[comp.unix.questions] Counting characters with unix utilities

rouben@math9.math.umbc.edu (09/24/90)

How can I count the number of occurrences of a given character in a file?
It can be done rather trivially in C, but I wonder if it can also be done
using standard unix utilities like awk, sed, tr, wc, etc.

The closest  I have come to this is the following construction:

cat file | tr -c 'A' '' | wc -c

which attempts to count the number of occurrences of the character "A"
in the file.  The "tr" command replaced all characters different from
"A" by the null character, then "wc" counts all characterters in its input
(unfortunately) also counting the null characters :-(

I feel that I am missing something, and that there should be an easy way
to count characters a la unix.  Any hints?

[If it matters, the operating system is ultrix and the shells are sh and csh.]

--
Rouben Rostamian                               Telephone: (301) 455-2458
Department of Mathematics and Statistics       e-mail:
University of Maryland Baltimore County        rostamian@umbc.bitnet
Baltimore, MD 21228,  U.S.A.                   rostamian@umbc3.umbc.edu

emv@math.lsa.umich.edu (Edward Vielmetti) (09/24/90)

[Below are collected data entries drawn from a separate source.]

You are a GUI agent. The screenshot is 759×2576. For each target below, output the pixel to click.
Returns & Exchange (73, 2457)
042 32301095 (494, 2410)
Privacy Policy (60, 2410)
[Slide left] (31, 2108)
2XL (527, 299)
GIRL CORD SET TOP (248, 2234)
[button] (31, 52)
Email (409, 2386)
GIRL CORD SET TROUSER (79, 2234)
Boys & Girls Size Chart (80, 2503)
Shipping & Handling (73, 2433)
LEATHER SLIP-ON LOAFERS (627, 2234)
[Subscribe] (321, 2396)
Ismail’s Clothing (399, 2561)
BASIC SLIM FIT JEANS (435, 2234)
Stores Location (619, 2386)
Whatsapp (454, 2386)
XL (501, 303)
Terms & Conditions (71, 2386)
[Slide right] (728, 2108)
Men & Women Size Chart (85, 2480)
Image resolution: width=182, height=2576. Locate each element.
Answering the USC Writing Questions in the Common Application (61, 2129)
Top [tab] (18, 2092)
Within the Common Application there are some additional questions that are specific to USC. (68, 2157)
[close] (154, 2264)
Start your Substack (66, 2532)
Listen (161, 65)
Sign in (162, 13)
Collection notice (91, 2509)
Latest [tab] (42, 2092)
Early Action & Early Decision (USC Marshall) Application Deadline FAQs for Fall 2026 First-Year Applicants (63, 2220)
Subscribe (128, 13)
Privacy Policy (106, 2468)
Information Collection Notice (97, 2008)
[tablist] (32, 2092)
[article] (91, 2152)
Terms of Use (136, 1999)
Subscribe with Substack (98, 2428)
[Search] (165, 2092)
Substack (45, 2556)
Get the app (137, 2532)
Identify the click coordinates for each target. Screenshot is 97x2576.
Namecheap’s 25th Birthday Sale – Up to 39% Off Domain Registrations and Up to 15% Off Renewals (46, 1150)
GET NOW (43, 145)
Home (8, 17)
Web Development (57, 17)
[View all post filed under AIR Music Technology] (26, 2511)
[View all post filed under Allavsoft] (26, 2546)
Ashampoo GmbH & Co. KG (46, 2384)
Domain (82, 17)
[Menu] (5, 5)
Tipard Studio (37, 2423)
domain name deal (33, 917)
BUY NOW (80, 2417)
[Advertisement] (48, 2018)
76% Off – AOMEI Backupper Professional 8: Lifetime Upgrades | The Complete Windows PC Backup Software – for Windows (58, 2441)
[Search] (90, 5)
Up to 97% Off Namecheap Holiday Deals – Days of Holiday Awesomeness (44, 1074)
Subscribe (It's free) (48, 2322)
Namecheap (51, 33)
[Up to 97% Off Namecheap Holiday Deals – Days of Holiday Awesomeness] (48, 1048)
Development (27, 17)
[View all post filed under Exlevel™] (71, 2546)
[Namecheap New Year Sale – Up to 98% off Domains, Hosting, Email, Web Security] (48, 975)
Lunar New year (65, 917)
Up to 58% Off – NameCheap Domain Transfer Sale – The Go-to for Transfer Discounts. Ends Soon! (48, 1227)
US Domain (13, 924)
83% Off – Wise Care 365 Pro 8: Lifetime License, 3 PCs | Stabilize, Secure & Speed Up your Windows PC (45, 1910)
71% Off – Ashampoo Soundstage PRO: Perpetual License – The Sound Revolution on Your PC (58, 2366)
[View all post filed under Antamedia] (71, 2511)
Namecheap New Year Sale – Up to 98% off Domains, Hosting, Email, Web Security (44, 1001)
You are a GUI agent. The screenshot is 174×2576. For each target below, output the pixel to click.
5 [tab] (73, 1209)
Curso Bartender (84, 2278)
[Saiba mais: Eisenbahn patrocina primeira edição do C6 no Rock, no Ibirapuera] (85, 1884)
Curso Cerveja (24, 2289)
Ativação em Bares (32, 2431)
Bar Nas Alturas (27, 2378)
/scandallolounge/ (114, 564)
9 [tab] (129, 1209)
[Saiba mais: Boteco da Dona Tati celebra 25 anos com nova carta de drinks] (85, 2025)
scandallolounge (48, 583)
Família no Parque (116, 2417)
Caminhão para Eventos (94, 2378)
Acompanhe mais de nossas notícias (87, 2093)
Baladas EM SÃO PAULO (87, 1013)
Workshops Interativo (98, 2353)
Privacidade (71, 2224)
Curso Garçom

In article <4002@umbc3.UMBC.EDU> rouben@math9.math.umbc.edu writes:

   How can I count the number of occurrences of a given character in a file?
   It can be done rather trivially in C, but I wonder if it can also be done
   using standard unix utilities like awk, sed, tr, wc, etc.

   The closest  I have come to this is the following construction:

   cat file | tr -c 'A' '' | wc -c

This is what I came up with in perl, after about 15 minutes of digging
in the perl info pages:

   cat file | perl -ne '$c += tr/A/A/; if (eof()) {print "$c\n";}'

Going back to the tr man page this one seems to work too:

   cat file | tr -cd 'A' | wc -c

I don't see an easy perl equivalent of the "tr -cd" idiom.

--Ed

Edward Vielmetti, U of Michigan math dept <emv@math.lsa.umich.edu>
moderator, comp.archives

ted@nmsu.edu (Ted Dunning) (09/24/90)

i didn't want to answer this one, but

In article <EMV.90Sep23181658@picasso.math.lsa.umich.edu> emv@math.lsa.umich.edu (Edward Vielmetti) writes:

   In article <4002@umbc3.UMBC.EDU> rouben@math9.math.umbc.edu writes:

	...
      cat file | tr -c 'A' '' | wc -c

	...

   ...
   cat file | tr -cd 'A' | wc -c



ed must have been kidding when he left the cat in place, instead of

tr -cd 'A' < file | wc -c

--
ted@nmsu.edu					+---------+
						| In this |
						|  style  |
						|__10/6___|

skwu@boulder.Colorado.EDU (WU SHI-KUEI) (09/24/90)

The solution:

	cat file | tr -c 'A' '' | wc -c

is very close.  Just change it to:

	cat file | tr -cd 'A' | wc -c

and you'll count nothing but A's.

mwm@raven.pa.dec.com (Mike (My Watch Has Windows) Meyer) (09/25/90)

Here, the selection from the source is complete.